出汁の引き方はいつもと同じのはずなのに、なんとなく平板な味になる。野菜の火の入りが、一歩遅れる。盛り付けの手が、どこか止まる。特に失敗したわけではないのに、仕上がりに「何か足りない」感覚が残る。そういう日です。
原因のひとつは、おそらく気温と湿度です。夏の終わりから秋の入り口は、食材の状態が読みにくい季節でもあります。冷蔵庫から出した食材の温度が上がるのが早く、下味の浸み込み方が変わる。昆布を水に浸けておく時間の感覚も、冬と夏とでは違う。料理は化学変化の積み重ねですから、環境が変われば、結果もわずかに変わります。

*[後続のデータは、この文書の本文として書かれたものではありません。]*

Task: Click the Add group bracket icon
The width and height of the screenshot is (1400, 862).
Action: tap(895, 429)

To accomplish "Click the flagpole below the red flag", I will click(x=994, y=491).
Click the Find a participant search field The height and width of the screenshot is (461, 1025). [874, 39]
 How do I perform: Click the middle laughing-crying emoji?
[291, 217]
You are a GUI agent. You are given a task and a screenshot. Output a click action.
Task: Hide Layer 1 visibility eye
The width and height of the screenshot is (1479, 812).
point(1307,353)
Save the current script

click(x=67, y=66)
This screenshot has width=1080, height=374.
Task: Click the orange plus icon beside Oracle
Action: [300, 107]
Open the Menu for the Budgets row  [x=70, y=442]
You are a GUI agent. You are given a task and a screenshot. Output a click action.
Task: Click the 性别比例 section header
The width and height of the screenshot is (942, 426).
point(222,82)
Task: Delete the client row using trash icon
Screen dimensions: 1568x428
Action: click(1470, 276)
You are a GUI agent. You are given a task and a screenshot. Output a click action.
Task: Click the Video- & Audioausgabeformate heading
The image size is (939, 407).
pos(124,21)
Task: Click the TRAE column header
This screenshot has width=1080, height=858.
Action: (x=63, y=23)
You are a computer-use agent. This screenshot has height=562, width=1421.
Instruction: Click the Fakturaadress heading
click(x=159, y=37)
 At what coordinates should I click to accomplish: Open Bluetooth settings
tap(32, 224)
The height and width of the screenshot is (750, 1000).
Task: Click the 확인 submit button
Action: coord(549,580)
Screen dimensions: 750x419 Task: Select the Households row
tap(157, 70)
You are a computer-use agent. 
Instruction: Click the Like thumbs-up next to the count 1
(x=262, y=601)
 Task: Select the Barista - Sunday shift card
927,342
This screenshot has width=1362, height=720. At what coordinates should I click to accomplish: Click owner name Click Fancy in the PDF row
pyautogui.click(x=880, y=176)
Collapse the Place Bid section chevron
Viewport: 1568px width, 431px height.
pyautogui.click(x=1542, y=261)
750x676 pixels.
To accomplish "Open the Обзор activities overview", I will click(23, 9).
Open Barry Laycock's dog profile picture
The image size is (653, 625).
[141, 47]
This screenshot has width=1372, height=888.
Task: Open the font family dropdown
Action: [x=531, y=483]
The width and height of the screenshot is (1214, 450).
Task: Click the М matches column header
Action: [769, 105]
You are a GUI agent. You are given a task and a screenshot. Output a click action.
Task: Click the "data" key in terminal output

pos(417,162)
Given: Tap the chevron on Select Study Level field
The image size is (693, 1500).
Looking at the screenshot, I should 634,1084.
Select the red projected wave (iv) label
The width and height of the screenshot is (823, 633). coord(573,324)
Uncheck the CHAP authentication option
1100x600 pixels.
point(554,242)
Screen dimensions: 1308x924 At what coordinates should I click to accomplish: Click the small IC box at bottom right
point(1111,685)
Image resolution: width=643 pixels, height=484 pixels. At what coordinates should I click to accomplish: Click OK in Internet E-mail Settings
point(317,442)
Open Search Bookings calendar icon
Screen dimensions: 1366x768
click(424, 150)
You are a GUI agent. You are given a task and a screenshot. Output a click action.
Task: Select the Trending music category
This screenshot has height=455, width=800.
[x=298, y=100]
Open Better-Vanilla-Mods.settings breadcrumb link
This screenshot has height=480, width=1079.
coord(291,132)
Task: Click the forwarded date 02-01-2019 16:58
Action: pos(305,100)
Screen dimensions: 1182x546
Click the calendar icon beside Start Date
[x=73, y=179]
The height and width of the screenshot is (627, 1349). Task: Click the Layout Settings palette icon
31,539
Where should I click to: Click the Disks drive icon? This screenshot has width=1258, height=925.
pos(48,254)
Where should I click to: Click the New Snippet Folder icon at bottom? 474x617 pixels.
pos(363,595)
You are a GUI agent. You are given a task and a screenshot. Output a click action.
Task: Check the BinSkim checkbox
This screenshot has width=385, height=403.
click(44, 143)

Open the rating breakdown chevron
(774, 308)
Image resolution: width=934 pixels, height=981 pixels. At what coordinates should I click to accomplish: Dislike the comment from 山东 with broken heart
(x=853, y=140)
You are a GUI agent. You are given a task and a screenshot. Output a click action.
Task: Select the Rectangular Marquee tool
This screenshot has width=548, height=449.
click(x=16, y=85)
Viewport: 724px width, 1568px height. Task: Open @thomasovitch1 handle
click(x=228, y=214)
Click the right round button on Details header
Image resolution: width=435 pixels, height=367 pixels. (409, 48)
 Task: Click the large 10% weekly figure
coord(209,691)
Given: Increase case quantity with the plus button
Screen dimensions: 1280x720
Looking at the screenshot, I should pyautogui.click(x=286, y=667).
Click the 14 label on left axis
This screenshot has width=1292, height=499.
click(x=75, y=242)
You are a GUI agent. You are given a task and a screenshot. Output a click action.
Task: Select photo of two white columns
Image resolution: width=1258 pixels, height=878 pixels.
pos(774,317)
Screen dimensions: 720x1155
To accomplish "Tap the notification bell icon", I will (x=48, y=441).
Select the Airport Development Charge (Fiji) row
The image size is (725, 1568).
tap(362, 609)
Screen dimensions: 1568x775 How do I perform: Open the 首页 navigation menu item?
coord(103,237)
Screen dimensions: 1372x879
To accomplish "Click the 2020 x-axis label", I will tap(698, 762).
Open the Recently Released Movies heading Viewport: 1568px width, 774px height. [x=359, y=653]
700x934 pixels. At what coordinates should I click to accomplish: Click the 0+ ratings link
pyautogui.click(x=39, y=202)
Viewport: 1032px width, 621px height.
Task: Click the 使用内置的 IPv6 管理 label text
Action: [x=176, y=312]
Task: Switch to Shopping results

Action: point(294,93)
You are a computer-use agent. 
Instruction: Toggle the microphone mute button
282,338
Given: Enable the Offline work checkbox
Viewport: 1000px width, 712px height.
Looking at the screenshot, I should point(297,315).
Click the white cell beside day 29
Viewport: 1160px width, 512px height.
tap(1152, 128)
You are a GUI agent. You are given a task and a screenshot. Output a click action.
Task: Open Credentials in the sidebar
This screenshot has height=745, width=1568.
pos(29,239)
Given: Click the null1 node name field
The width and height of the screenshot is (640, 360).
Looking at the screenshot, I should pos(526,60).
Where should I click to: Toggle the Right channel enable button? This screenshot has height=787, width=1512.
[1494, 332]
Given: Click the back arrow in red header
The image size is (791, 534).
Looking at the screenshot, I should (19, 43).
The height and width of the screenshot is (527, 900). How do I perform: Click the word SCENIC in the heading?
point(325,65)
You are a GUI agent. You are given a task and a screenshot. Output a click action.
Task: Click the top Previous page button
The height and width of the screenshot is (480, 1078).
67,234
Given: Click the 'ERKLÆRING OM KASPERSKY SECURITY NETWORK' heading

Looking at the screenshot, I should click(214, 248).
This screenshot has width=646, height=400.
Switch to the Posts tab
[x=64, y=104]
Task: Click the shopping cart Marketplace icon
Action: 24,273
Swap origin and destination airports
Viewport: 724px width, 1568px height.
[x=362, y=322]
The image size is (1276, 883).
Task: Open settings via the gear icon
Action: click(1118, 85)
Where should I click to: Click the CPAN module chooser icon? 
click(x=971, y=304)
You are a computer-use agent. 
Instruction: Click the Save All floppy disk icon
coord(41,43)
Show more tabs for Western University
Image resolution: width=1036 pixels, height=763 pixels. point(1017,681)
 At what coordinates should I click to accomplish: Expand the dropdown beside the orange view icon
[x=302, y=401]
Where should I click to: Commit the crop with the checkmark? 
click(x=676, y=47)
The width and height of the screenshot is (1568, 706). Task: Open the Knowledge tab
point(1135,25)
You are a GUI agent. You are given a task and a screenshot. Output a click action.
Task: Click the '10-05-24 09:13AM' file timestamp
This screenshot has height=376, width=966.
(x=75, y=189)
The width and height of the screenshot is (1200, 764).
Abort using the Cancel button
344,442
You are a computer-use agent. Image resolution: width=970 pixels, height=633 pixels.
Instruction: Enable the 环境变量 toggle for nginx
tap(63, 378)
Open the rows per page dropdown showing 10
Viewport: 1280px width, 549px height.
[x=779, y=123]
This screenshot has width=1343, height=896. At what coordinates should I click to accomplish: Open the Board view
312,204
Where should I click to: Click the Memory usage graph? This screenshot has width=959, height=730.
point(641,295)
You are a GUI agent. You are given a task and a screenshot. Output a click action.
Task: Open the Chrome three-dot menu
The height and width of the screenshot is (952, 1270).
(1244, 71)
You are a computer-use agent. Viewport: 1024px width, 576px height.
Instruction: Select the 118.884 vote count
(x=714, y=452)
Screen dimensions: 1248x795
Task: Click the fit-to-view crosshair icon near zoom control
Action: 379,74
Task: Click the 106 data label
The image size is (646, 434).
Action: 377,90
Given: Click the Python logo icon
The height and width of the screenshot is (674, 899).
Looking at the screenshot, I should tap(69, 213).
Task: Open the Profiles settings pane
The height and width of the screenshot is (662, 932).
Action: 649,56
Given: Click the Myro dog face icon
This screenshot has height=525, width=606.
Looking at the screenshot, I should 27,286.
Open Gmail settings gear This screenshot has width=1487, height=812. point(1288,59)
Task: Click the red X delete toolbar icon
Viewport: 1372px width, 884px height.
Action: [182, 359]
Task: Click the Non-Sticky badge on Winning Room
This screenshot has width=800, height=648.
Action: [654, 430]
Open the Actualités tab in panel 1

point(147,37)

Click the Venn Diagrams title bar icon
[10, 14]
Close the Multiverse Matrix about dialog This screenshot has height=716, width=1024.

「同じようにやったのに」が通用しない季節が、年に何度かやってきます。
でも、それだけではないとも思っています。
心理学に「注意資源」という考え方があります。平たく言うと、人が一度に向けられる集中力には上限がある、ということです。暑さや疲れ、あるいは頭のどこかで別のことを考えているとき、台所に向く注意がほんの少し減っている。その「ほんの少し」が、長年の勘に頼っている工程に、じわりと影響する。だから料理は、体より先に「今日の自分の状態」を教えてくれることがあります。
うまくいかない日の台所は、鏡のようなものかもしれません。
そういう日の、台所の過ごし方
私が長く料理の仕事をしてきてわかったのは、うまくいかない日に「もう一度やり直してみる」のは、だいたい逆効果だということです。焦りが注意をさらに散らして、二度目は一度目より雑になる。
それよりも、その日の仕上がりをいったん受け取ることです。足りないと感じたまま、食卓に出す。翌朝、冷蔵庫に残ったものを眺めて、昨日の何が「ずれていたか」を静かに考える。
学びとは、未来の自分への仕送りのようなものだと、私は思っています。うまくいかなかった日の観察こそが、一週間後の自分の手を、すこし確かにする。
修行時代に、師匠がこんなことを言っていました。
「出来の悪い日を、丁寧に終わらせられる人間は強い。」
当時はよくわからなかった言葉です。今は、少しわかる気がします。
立秋の台所は、まだ夏の熱気の中にあります。でも暦が「秋」と言うなら、そのつもりで少しだけ、肩の力を抜いてみてもいい。季節の変わり目は、やり方を変えてみる口実にもなります。うまくいかない日は、そのための余白でもあるのです。同じところでつまずく方は多くて、教室でも毎年どなたかから同じ質問をいただきます。